It seems like its going to be the turn on volts thats the critical parameter here.
 
I'm not too sure exactly how to read it with my dmm but by memory it read 5.20volts dc at the gates, I flicked it to hz reading and it said 26hz I think, so yeah my quess was the t,s were overlapping or whatever the term is, makes sense cause the voltage dropped from 12 to like 7 real quick as the power supply started, ill do a test on the kenwood amp the t,s came out of and see what thats saying I might be able to change the gate resistors maybe, I noticed the kenwood is also running the same TL-594 pwm chip
 
A DVM isn't really suited to measuring things like this, you need a scope. Switching supplies run at many kHz (anywhere from 30kHz to several hundred kHz). Overlap or cross conduction occurs when there is insufficient "dead time" (a period when neither FET conducts).

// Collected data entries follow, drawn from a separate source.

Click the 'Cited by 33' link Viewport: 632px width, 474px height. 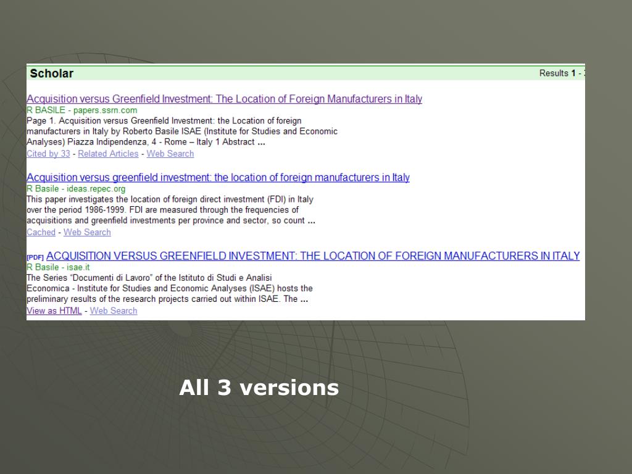(x=48, y=154)
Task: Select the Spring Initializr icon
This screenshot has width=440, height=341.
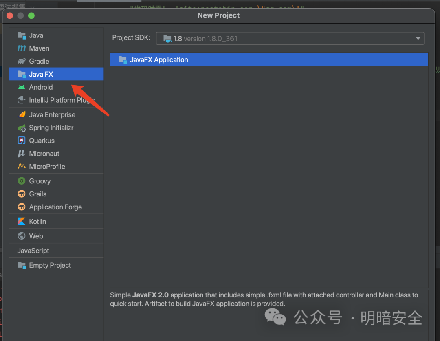Action: tap(22, 128)
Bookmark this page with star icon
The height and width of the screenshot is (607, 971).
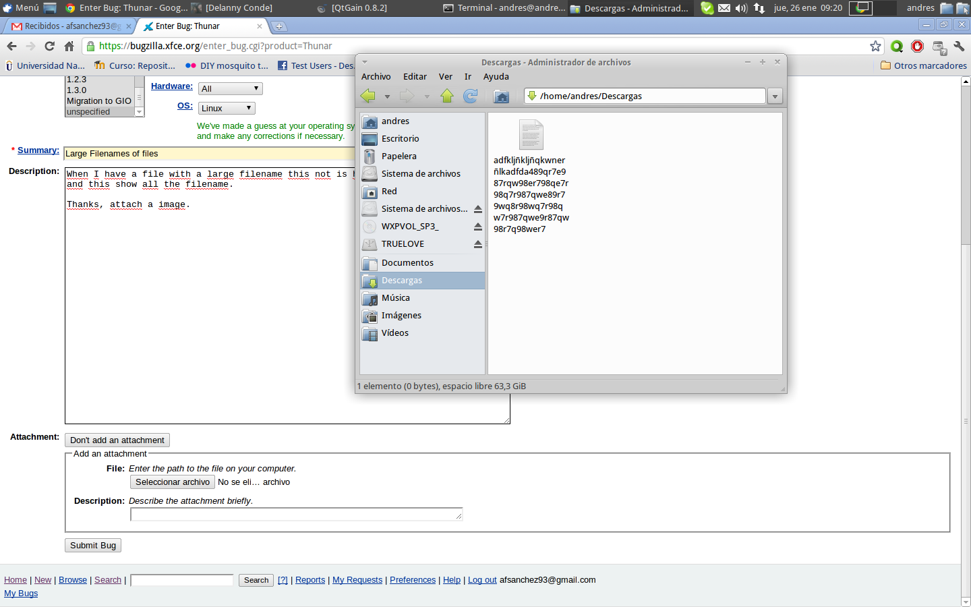pos(875,46)
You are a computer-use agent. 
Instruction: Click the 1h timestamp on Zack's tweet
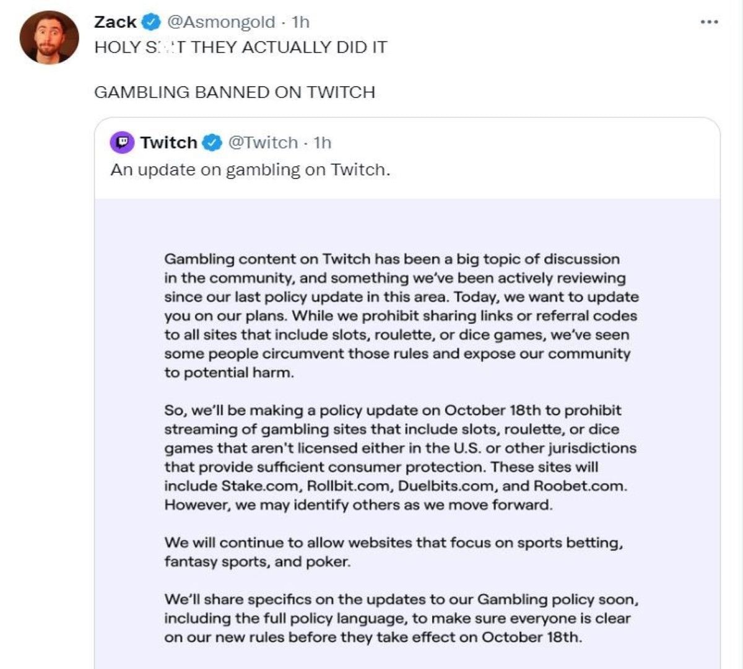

Again, a scope is needed to see whats going on.
 
i know bottom line is I need the same parts with same specs, it just threw me a little until I realised the t,s were different, I was obviously checking the transformer windings the bridges and caps, 6 times over before I put the original 4 back in and it worked,, and by worked I mean just one side of the amp, one power supply.
 
I was thinking of trying some irf-1010ez,s I think they cheap and they are supposed to be a replacement I think, ill do some more research, maybe I can get 4 550n,s somewhere, I also have another v12 alpine amp here somewhere I know has the same outputs in it maybe its got the 550n,s, I'm still a little worryed why two little 16volt caps blew.
 
Certainly for the FET's you do. There may well be suitable substitutes, I'm just not familiar with any of the devices commonly used in car audio gear and so can't just rattle any off 😀 Others reading this may well know of suitable substitutes.